E se a espera foi grande nos campos, no Oscar também. A Argentina também é bicampeã da categoria. Levou pela primeira vez em 1986 com "A História Oficial" e pela segunda vez em 2010 por "O Segredo de Seus Olhos".

Há 12 anos a Argentina não leva um Oscar de Melhor Filme Internacional, mas em 2023 tem chance de também de conquistar o tricampeonato no cinema com o ótimo "Argentina 1985", um perfeito "filme de Oscar" que, com linguagem clara, roteiro bem resolvido e direção acertada, conta a história do primeiro processo que os argentinos moveram contra os crimes da Ditadura Militar no país.

Os adversários são fortes (como o vencedor da Palma de Ouro em Cannes "Triângulo da Tristeza"), mas os hermanos têm fortes chances. Em 21 de dezembro, a lista dos pré-indicados será divulgada e a torcida por "Argentina 1985" cresce na medida que a pela seleção.

Prêmios à parte, o fato é que o cinema argentino, assim como o brasileiro, passou por altos e baixos nas últimas décadas, com desenvolvimento de políticas públicas para o setor, de profissionais do roteiro que são marca forte dos hermanos, Mas também crises econômicas que ameaçam a produção. Para se ter uma ideia, Santiago Mitre, diretor de "Argentina 1985", em conversa com esta colunista durante o Festival de Veneza 2022 (quando o filme fez sua estreia mundial), afirmou que não saberia como realizaria e/ou bancária seu próximo filme por conta do atual cenário econômico do país.

= = = = =

**TAREFA 1:** Reproduza o trecho sobre o cinema argentino inteiro, sem mudar nada.

**DADOS EXIBIDOS:**
= = = = =

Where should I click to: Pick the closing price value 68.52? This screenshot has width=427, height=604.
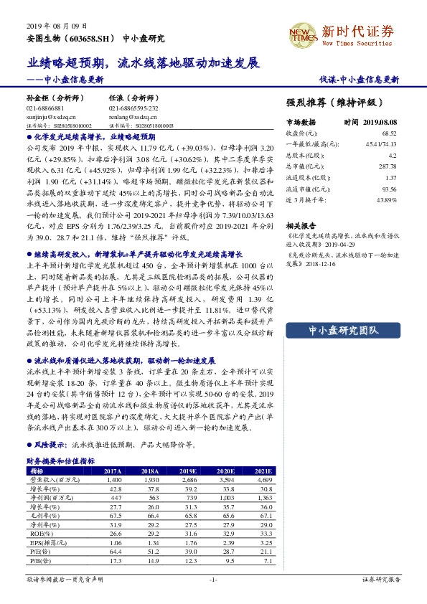[x=389, y=133]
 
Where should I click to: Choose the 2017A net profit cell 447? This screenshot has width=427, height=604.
[x=113, y=497]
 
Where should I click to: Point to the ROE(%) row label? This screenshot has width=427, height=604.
[x=37, y=534]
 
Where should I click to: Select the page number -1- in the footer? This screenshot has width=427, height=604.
[x=213, y=578]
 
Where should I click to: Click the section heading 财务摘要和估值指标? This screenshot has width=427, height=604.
[x=60, y=461]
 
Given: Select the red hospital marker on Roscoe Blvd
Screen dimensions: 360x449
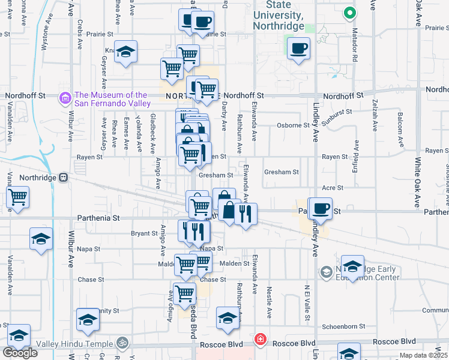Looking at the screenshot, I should coord(259,340).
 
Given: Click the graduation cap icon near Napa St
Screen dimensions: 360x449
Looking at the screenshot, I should coord(41,239).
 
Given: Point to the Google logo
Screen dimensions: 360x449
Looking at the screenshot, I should coord(20,353).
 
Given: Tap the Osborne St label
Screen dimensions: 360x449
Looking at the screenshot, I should coord(293,125).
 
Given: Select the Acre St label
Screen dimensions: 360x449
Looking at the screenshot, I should coord(332,188).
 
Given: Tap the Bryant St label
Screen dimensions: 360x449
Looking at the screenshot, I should coord(144,233).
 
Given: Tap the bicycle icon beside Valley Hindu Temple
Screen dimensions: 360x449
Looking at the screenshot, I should coord(123,343).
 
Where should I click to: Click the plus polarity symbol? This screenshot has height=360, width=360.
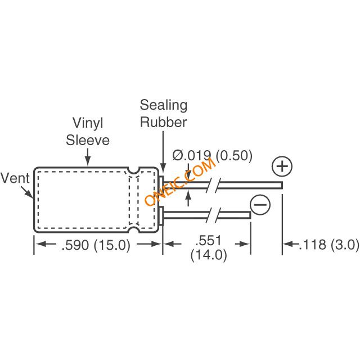coord(282,166)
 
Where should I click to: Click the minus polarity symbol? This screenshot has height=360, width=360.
coord(260,204)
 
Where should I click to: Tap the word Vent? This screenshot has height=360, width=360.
coord(15,178)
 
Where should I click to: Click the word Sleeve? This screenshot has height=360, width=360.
coord(88,140)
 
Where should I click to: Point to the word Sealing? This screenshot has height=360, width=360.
coord(164,105)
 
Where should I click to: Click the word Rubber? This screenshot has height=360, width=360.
coord(164,122)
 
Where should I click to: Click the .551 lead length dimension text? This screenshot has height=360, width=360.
coord(210,240)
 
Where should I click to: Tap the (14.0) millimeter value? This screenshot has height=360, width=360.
coord(208,255)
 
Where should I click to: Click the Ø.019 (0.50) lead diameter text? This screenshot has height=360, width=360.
coord(212,155)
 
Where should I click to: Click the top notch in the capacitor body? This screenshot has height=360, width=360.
coord(133,169)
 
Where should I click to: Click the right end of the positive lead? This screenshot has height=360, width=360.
coord(280,184)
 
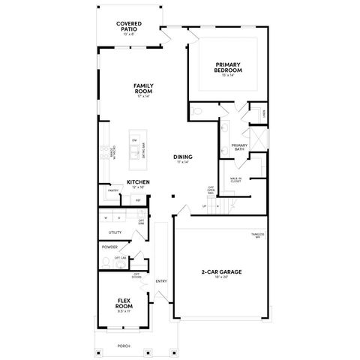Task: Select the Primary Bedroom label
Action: (x=226, y=68)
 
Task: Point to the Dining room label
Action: (x=183, y=158)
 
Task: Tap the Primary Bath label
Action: (x=239, y=147)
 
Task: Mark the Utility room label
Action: (x=115, y=232)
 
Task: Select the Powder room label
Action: (x=110, y=246)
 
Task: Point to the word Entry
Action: (x=160, y=281)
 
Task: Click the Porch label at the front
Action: (x=124, y=346)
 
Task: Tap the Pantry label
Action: (x=113, y=190)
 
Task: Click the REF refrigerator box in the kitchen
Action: (x=139, y=200)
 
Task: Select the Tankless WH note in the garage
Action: (x=257, y=236)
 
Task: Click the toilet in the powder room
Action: (x=104, y=262)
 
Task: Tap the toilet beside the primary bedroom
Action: (x=196, y=111)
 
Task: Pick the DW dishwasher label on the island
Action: (x=134, y=140)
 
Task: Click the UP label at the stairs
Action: (x=194, y=208)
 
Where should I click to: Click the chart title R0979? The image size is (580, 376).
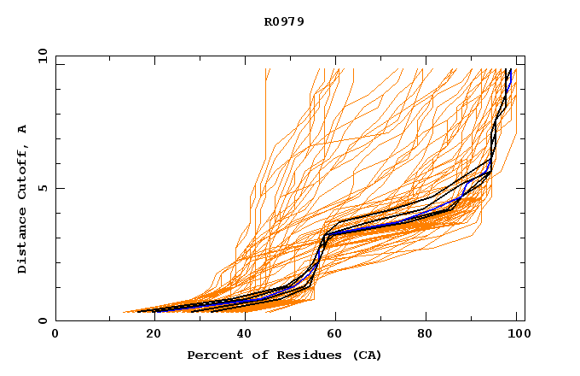(284, 21)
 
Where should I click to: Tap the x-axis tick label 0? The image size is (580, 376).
(55, 334)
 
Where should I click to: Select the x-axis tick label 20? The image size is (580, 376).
(148, 334)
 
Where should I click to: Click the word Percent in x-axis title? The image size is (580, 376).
(212, 355)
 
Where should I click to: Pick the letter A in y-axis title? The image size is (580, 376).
(23, 129)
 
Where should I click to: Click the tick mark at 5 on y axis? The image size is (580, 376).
(59, 188)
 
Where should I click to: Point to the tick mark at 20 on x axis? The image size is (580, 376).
(148, 318)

= = = = =

**TAREFA 2:** Organize em uma tabela Markdown as linhas dos registros a partir da linha que contém "Where should I click to: Select the x-axis" até o fim dos registros, com a coluna Nº para a numeração e a coluna Linha para o texto de cada uma. Deixe de fora as linhas em branco.

**RESPOSTA COMPLETA 1:**
E se a espera foi grande nos campos, no Oscar também. A Argentina também é bicampeã da categoria. Levou pela primeira vez em 1986 com "A História Oficial" e pela segunda vez em 2010 por "O Segredo de Seus Olhos".

Há 12 anos a Argentina não leva um Oscar de Melhor Filme Internacional, mas em 2023 tem chance de também de conquistar o tricampeonato no cinema com o ótimo "Argentina 1985", um perfeito "filme de Oscar" que, com linguagem clara, roteiro bem resolvido e direção acertada, conta a história do primeiro processo que os argentinos moveram contra os crimes da Ditadura Militar no país.

Os adversários são fortes (como o vencedor da Palma de Ouro em Cannes "Triângulo da Tristeza"), mas os hermanos têm fortes chances. Em 21 de dezembro, a lista dos pré-indicados será divulgada e a torcida por "Argentina 1985" cresce na medida que a pela seleção.

Prêmios à parte, o fato é que o cinema argentino, assim como o brasileiro, passou por altos e baixos nas últimas décadas, com desenvolvimento de políticas públicas para o setor, de profissionais do roteiro que são marca forte dos hermanos, Mas também crises econômicas que ameaçam a produção. Para se ter uma ideia, Santiago Mitre, diretor de "Argentina 1985", em conversa com esta colunista durante o Festival de Veneza 2022 (quando o filme fez sua estreia mundial), afirmou que não saberia como realizaria e/ou bancária seu próximo filme por conta do atual cenário econômico do país.

**RESPOSTA COMPLETA 2:**
| Nº | Linha |
|---|---|
| 1 | Where should I click to: Select the x-axis tick label 20? The image size is (580, 376). |
| 2 | (148, 334) |
| 3 | Where should I click to: Click the word Percent in x-axis title? The image size is (580, 376). |
| 4 | (212, 355) |
| 5 | Where should I click to: Pick the letter A in y-axis title? The image size is (580, 376). |
| 6 | (23, 129) |
| 7 | Where should I click to: Click the tick mark at 5 on y axis? The image size is (580, 376). |
| 8 | (59, 188) |
| 9 | Where should I click to: Point to the tick mark at 20 on x axis? The image size is (580, 376). |
| 10 | (148, 318) |